William Harris’ 1925 setting of Edmund Spenser’s poem Faire is the Heaven made a logical successor to the mass, also being in eight parts, double choir, and a cappella. It was taken perhaps a hair too fast for clarity in the vast acoustic and given the sophisticated and sometimes quick-changing harmony. Nonetheless it impressed with impeccable intonation, crisp ensemble through several tempo changes, and skillfully controlled dynamics. It only lacked the final degree of electricity obtained from two separate choirs tossing the same melody back and forth with antiphonal gusto.
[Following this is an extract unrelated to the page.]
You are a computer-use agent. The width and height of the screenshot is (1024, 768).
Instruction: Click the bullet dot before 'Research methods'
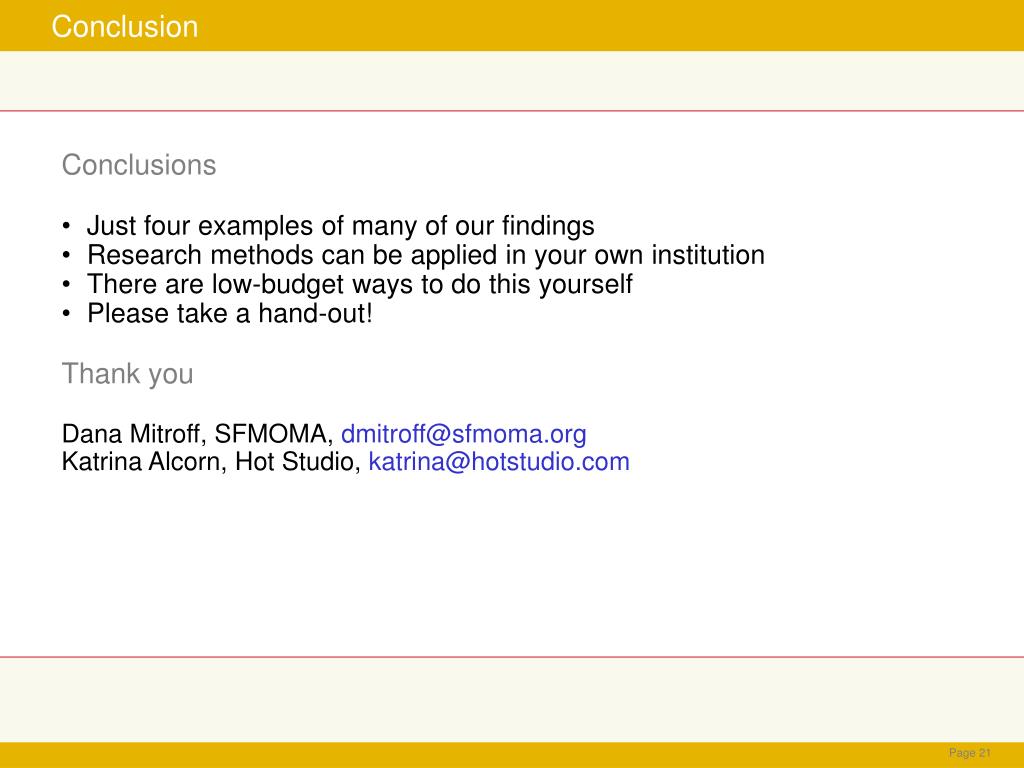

Mr. Christensen performed Canadian composer Healey Willan’s Introduction, Passacaglia and Fugue for Organ with a fine sense of drama, utilizing the immense acoustic to his advantage. He displayed a large number of the beautiful solo colors as well as the majestic tutti of the Mission Church organ over the course of the eighteen variations of the passacaglia.
The audience was led by the Seraphim Singers in another wonderful hymn, “All My Hope on God is Founded” (music by Herbert Howells), as they repaired to the organ loft. The chorus then offered the Brahms motet “Warum ist das Licht gegeben dem Mühseligen?” (Why is light given to those in misery?). The first section, with text from Job, is punctuated arrestingly four times by the title’s first word repeated, the first iteration forceful, the second subdued each time. The echoes of the room actually enhanced the effect, the repetition emerging from the reverberations of the first statement. The final section, with text by Martin Luther, was a chorale, no doubt in tribute to J. S. Bach, sung with beautiful tranquility.
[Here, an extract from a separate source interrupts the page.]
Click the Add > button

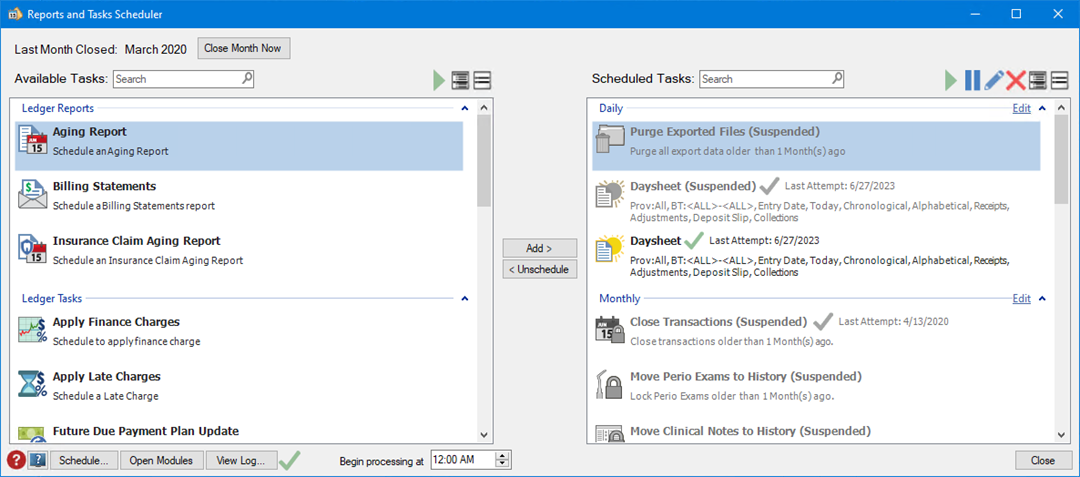pos(540,248)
Psalm 96 (“Sing, and let the song be new”), a contemporary piece by Cambridge composer James Woodman, was commissioned and premiered by the Seraphim Singers in 2007. In a modern but accessible idiom, it utilizes an interesting alternative translation of “Cantate Domino.” Much of the piece had an infectious energy; the singers seemed to relish the jazzy rhythms of “Now rejoice and leap and roar” and “Dance O dance.” One hopes this will become, if it is not already, a staple of the repertoire.
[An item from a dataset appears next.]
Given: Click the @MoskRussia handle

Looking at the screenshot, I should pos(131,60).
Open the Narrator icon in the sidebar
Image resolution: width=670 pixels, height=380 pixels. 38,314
The program concluded with Herbert Howells’ “Magnificat, Collegium Regale,” written in 1945 for King’s College, Cambridge. Robert Barney supplied the exemplary organ accompaniment, ever sensitive to balance but providing some lovely colors as well. The opening section, for sopranos and altos only, was marvelously ethereal and impressionistic. This made for a dramatic contrast when the men joined in vigorously for “He hath shewed strength with his arm.” Also notable was the elegant interweaving of organ and choral sound at “Abraham and his seed, for ever.” The final section, “Glory be to the Father,” rang out with unforced power and majesty.
In the words of the first hymn, the Seraphim Singers and Jennifer Lester certainly do “bless the Lord with heart and voice.”